On comparing some of the pictures in the Chater collection, however, we find that Allom definitely elaborated drawings made by others, and the engravings were apparently not from any original sketches by himself.
I reproduce to-day another of the pictures of Hong Kong taken from the old work in question. It is of a fort which existed at Kowloon in 1841, and is merely described in the book as "Fort Victoria, Kowloon."
2
Several of the pictures in Allom and Wright's work are included in the Chater collection, and this one of Fort Victoria forms No.12 of the Chater series, where it is attributed to "T. Allom - Lt. White".
*
No. 10 of the Chater collection is another engraving from this book, entitled "Hongkong from Kowloon" (completely inaccurate as regards topography), which is attributed to "T. Allom Capt. Stoddard, R.N."
So here we have definite evidence that Allom had re-drawn the sketches of others; in the cases I have quoted, they were made originally by a military and a naval officer. Thus the absence of Allom's (or the Rev. Mr. Wright's) name from old Hongkong records is probably explained by the fact that they merely elaborated the original work of others.
The picture given here of a fort at Kowloon in the earliest days of the Colony might seem strange to us, having regard to the fact that the mainland was under Chinese jurisdiction for a considerable time after the founding of Hongkong. However, it is shown in the old records that batteries were mounted at Kowloon peninsula to protect the harbour, and this one, called after Queen Victoria, appears to have taken the place of an old Chinese battery either on the same spot or in the immediate vicinity. An examination of the old maps of the time places this fort on a site approximately where the Kowloon godowns are now situated.
Furthermore, there is an explanation of how the British came to occupy a part of the Kowloon peninsula, in an old record by Comdr.
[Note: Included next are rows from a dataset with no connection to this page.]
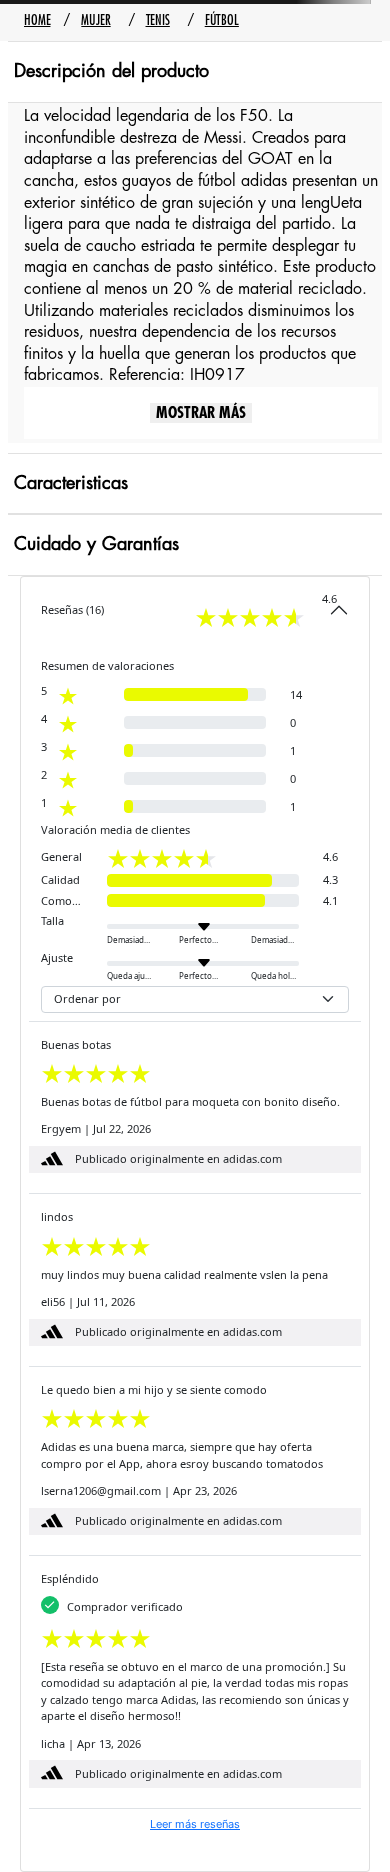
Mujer (95, 20)
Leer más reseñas (195, 1824)
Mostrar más (201, 413)
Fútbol (222, 20)
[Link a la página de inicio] (37, 20)
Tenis (158, 20)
J.E. Bingham, R.N., who avers that the Treaty of Chuenpi, by which Hongkong was ceded (January 20, 1841), had also stipulated that a portion of the Kowloon peninsula (presumably the point opposite Hongkong, which we know as Tsimshatsui) be surrendered as neutral ground, and that when the treaty was subsequently disavowed by the Imperial Chinese Government, this area at Kowloon was seized by the British forces, and a garrison was kept in Fort Victoria, where military stores were also concentrated.
This statement, made by a man on the spot (Bingham at the time was a First Lieutenant on H.M.S. Modeste) was probably based on fairly reliable knowledge of events, and it is interesting to find Wright also referring to the establishment of this fort, which he states was to replace a somewhat obsolete Chinese battery that seemingly had been seized.